Collins told me that he remembers feeling guilty about his family’s wealth as a child, but also realized that he “didn’t ask to win the lottery at birth.” Pretending he wasn’t wealthy wasn’t an option: “You’re not going to solve problems through self-deprivation,” says Collins. So he grew increasingly involved in philanthropy and cofounded Wealth for Common Good, whose slogan is “The 1 percent for an economy that works for everyone.” Formed in 2008, the group is comprised of business leaders and affluent individuals working for tax reform and more equitable distribution of wealth.
When a child expresses guilt about being rich, it often sounds like an attack on the family. It probably isn’t. More often, guilt is a vague but powerful reaction to socioeconomic inequality, says Jessie Spector, program director for Resource Generation, an organization aimed at wealthy 18- to 35-year-olds. In an attempt to produce thoughtful leaders of society, Resource Generation encourages the young and affluent to discuss their feelings of ambivalence with each other.
Spector, who is 26, inherited money from her grandfather’s estate when she turned 21 and then an additional sum at 24, when her grandmother passed away. The gifts made her feel guilty—why was she so lucky when many of her friends were really struggling?— but, she says, “Pretending I’m not rich isn’t creating a more equitable world.” Rather, she says she’s trying to “steward her resources in the right way.”
Of course, wealth guilt isn’t exactly new. George Pillsbury, the flour-fortune heir, spoke publicly about the phenomenon decades ago while giving away much of his fortune. But the growing interest in organizations such as Resource Generation and Wealth for Common Good, as well as similar groups such as Bolder Giving and Patriotic Millionaires, highlights how more and more young people are trying to master healthy and rewarding ways of channeling their money and the attendant feelings.

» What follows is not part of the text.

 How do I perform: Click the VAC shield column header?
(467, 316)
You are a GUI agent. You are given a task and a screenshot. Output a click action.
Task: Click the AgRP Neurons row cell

While writing this column, I came across a thread on the web devoted to “rich people guilt.” The first poster, who was wealthy, wrote, “I’m always afraid people will find out.” There were plenty of snarky responses (“How do you go on?”). But there were also a surprising number of thoughtful comments. One that I particularly liked compared money to fire: “Fire can burn you and others up, or it can keep you and yours warm, depending how you use it.”